New Delhi: Like any other youngster, 20-year-old Mohammad Aamir Khan too had a conventional dream of the future. He was however picked up by the Delhi Police one night and was falsely accused of being a terrorist. It took 14 long years for Aamir to get acquitted of the charge – and has now co-written a book on his harrowing ordeal.
“It was a way of recording the growing communal divide in Delhi where Hindus and Muslims live in such proximity but never visit each other’s homes. In part his story exemplified the situation all Muslim youths are facing; communalism and Islamophobia,” says noted social activist, lawyer and writer Nandita Haksar, the co-author of “Framed as a Terrorist” (Speaking Tiger, pp 234, Rs.250).
“I was introduced to Aamir by his lawyer, N.D. Pancholi, who has been associated with the human rights movement for many decades. I had around a month of intense interaction with Aamir when he came to my house to tell his story,” Haksar told IANS in an interview.
The book unravels how Aamir was wrongly framed, how he was brutally beaten up by the police inside different jails, how he was victimised and ill-treated for being a Muslim and denied basic rights during his incarceration.
“Aamir has been a witness, even while he was behind bars, to the rise of Hindu fascism and Muslim fundamentalism; he has seen the invisible wall rise up between the Hindu and Muslim communities. Despite this, Aamir continues to build bridges between communities. At least a part of the reason for Aamir’s belief in the values of secularism and democracy is found in the history of Old Delhi, where he was born and where he grew up and lives even now,” Haksar writes in the opening chapter, titled “The Context”.
“At first his words sound like empty cliches – but when I look at his expression I can see that the words democracy and secularism have a profound meaning for him. They are the hope with which he lives and survives on a daily basis,” she writes in the concluding paragraph of the afterword.
Haskar was interested in telling Aamir’s story because he is from the same area where her ancestors also lived.

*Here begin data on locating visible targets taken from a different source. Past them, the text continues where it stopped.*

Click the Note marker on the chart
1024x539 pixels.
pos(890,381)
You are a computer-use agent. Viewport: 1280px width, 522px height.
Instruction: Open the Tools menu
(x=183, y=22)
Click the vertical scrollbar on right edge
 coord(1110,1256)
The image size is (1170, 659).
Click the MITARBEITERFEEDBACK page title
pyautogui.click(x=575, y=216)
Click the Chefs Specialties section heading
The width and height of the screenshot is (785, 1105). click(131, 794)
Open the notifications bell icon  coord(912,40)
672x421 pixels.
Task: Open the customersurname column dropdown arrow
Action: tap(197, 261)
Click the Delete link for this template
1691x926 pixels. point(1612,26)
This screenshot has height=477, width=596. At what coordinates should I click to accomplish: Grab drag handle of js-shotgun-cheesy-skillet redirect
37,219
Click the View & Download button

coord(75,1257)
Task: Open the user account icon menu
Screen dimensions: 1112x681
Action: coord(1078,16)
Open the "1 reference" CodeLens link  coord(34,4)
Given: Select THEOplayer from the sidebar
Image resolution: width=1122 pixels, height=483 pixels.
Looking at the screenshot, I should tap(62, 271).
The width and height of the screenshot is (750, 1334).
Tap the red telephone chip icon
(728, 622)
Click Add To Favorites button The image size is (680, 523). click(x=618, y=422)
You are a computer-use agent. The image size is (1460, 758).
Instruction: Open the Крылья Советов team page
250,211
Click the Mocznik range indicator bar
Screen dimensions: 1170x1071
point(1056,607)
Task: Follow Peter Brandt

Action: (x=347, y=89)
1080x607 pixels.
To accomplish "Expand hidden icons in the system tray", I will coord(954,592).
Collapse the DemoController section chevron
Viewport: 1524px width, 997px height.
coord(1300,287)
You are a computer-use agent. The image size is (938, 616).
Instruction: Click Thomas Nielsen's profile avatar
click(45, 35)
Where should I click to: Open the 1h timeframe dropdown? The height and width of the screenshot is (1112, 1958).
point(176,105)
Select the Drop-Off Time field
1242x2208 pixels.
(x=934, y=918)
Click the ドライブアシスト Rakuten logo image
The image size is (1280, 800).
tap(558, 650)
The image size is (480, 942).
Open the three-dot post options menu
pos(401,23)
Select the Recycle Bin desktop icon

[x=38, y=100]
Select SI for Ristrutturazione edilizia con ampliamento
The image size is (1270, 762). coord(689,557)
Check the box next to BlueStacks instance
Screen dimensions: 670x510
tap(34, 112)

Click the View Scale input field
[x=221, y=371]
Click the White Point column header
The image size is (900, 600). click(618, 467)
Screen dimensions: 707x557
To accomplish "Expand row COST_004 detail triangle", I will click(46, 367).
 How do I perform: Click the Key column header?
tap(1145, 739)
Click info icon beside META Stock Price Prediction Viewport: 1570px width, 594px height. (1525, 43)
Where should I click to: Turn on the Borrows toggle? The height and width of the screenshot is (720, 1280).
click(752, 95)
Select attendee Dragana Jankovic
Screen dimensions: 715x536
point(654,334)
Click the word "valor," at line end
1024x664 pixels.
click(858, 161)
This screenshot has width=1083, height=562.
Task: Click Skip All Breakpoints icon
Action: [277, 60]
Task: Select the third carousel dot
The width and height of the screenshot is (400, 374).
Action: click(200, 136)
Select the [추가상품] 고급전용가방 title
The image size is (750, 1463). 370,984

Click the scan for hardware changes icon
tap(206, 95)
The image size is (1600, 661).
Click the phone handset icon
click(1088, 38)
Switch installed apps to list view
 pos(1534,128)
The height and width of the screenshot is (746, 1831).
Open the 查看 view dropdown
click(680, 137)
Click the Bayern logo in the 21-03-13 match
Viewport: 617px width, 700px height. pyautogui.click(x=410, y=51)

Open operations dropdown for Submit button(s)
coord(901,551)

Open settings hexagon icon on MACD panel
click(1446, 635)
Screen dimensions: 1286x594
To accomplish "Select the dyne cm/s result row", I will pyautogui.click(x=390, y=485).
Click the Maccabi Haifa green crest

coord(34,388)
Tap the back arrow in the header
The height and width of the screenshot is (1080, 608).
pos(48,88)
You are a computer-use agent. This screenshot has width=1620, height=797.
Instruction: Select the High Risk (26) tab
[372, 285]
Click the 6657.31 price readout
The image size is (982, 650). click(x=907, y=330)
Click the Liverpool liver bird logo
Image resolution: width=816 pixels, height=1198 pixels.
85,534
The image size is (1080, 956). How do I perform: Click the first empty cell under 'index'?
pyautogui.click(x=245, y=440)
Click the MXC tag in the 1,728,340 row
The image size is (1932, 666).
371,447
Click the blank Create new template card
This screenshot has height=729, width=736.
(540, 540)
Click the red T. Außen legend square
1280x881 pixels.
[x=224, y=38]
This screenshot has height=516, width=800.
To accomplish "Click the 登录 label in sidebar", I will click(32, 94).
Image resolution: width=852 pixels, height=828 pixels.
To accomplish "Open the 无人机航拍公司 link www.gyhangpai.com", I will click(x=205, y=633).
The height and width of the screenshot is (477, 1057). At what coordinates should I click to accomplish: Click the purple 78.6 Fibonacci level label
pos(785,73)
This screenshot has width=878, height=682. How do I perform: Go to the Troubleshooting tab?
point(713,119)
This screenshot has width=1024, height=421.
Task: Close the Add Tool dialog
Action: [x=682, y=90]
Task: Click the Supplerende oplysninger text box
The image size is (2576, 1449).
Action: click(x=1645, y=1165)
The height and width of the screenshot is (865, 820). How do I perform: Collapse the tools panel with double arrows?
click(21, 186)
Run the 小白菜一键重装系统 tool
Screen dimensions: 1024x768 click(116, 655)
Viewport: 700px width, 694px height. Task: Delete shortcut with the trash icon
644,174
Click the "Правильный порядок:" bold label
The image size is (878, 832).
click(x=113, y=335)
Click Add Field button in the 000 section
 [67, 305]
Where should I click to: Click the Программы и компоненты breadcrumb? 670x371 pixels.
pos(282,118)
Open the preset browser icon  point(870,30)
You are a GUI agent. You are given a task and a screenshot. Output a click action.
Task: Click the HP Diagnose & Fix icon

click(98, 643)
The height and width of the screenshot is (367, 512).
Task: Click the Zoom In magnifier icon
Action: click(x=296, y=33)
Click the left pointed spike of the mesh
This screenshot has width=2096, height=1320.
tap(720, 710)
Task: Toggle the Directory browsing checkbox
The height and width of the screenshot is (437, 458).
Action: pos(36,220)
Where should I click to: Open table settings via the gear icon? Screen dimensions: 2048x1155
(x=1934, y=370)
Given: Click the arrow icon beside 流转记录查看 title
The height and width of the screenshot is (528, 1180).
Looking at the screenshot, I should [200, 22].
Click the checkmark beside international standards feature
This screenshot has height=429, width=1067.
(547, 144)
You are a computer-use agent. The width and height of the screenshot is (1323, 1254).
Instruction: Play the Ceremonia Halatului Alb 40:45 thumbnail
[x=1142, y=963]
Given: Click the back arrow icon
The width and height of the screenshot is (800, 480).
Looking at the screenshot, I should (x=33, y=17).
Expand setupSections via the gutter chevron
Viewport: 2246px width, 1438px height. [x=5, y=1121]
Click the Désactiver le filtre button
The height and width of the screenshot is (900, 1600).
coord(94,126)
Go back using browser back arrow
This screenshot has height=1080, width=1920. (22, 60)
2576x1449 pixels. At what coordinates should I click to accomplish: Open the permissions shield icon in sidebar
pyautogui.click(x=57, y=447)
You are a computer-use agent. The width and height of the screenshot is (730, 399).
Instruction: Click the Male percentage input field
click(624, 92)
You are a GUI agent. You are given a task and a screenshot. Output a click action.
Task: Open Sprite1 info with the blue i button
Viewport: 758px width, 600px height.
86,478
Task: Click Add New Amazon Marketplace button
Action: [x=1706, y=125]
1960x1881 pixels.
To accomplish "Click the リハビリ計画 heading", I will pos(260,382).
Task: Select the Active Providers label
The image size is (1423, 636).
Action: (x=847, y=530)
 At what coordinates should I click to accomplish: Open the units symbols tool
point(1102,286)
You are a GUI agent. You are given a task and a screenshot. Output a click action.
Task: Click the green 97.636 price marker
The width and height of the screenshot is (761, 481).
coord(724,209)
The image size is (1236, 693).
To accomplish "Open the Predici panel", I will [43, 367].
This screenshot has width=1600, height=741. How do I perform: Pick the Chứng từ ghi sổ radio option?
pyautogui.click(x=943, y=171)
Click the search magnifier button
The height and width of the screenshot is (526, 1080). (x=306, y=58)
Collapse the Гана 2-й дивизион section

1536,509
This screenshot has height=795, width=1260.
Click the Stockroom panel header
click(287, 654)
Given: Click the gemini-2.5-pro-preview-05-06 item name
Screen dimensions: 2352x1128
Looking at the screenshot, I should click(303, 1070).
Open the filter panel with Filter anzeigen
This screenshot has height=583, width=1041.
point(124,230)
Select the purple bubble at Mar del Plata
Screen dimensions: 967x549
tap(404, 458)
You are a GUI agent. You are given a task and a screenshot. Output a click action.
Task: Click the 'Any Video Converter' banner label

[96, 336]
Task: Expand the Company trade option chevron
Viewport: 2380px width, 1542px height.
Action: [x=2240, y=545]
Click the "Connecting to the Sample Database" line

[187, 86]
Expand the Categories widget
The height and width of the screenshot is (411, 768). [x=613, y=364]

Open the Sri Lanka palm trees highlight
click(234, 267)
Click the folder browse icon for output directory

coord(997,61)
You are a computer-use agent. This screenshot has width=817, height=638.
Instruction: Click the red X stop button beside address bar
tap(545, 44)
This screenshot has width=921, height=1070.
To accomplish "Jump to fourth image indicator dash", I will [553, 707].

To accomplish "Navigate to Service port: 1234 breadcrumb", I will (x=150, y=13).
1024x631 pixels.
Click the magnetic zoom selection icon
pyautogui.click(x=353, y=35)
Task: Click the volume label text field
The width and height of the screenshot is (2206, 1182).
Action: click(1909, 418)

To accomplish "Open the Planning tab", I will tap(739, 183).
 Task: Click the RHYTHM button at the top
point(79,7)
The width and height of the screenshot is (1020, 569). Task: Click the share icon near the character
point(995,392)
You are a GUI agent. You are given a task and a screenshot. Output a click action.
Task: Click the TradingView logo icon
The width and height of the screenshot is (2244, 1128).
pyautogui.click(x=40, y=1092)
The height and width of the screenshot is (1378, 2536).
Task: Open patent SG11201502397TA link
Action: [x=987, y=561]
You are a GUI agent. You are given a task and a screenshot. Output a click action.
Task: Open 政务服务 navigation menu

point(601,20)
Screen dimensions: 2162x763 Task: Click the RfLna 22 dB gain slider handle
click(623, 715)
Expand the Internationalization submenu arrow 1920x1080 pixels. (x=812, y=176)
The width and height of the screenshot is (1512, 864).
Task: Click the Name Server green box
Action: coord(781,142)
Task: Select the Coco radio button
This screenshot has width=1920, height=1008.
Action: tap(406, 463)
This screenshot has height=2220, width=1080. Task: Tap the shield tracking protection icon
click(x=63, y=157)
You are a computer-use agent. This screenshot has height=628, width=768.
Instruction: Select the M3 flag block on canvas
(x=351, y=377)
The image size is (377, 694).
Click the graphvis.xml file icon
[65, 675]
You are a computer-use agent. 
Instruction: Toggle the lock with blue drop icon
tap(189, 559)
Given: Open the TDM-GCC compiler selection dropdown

This apart, he was also closely associated with the “Save Afzal Guru campaign” when the Supreme Court confirmed his death sentence for the 2001 attack on parliament. She has also written books like “Framing Geelani, Hanging Afzal: Patriotism in the Time of Terror” and “The Many Faces of Kashmiri Nationalism”.
Being a lawyer herself, Haksar has an understanding of the way the Indian legal system works – and this reflects in her writing.
“This understanding is crucial if we are to use the law as a tool for enforcement of human rights and the courts as sites of struggles for people’s rights,” Haksar maintained.
There are several other cases like Aamir’s. So, what goes wrong – the Indian Muslims who become victims, or is it the judiciary process that delays the delivery of justice or both?
“All poor people and many times rich people are also victims of the judicial process which fails to deliver. But Muslims are subjected to prejudices and biases which others are not. I believe the failure of the Indian legal system to deliver justice is caused by many factors, which includes the Bar, which has never intervened to improve the system. It is also the lack of political awareness among the civil society,” Haksar contended.
She also felt that the increasing biases towards the Muslim community can be removed through massive public campaigns against communal prejudice, somewhat like the Swacch Bharat mission.
“Educational institutions have a big role to play but most of all, political parties need to address the problem,” Haksar added.
Thus, for Haksar, Aamir’s story had a far greater political significance than the story of just one victim of the system.
“It (the book) raises the issues relating to police reform, jail reform, rehabilitation of people wrongly accused and the role of police, doctors, magistrates, political parties and media in framing Aamir and many like him whose stories we have still not heard yet,” Haksar maintained.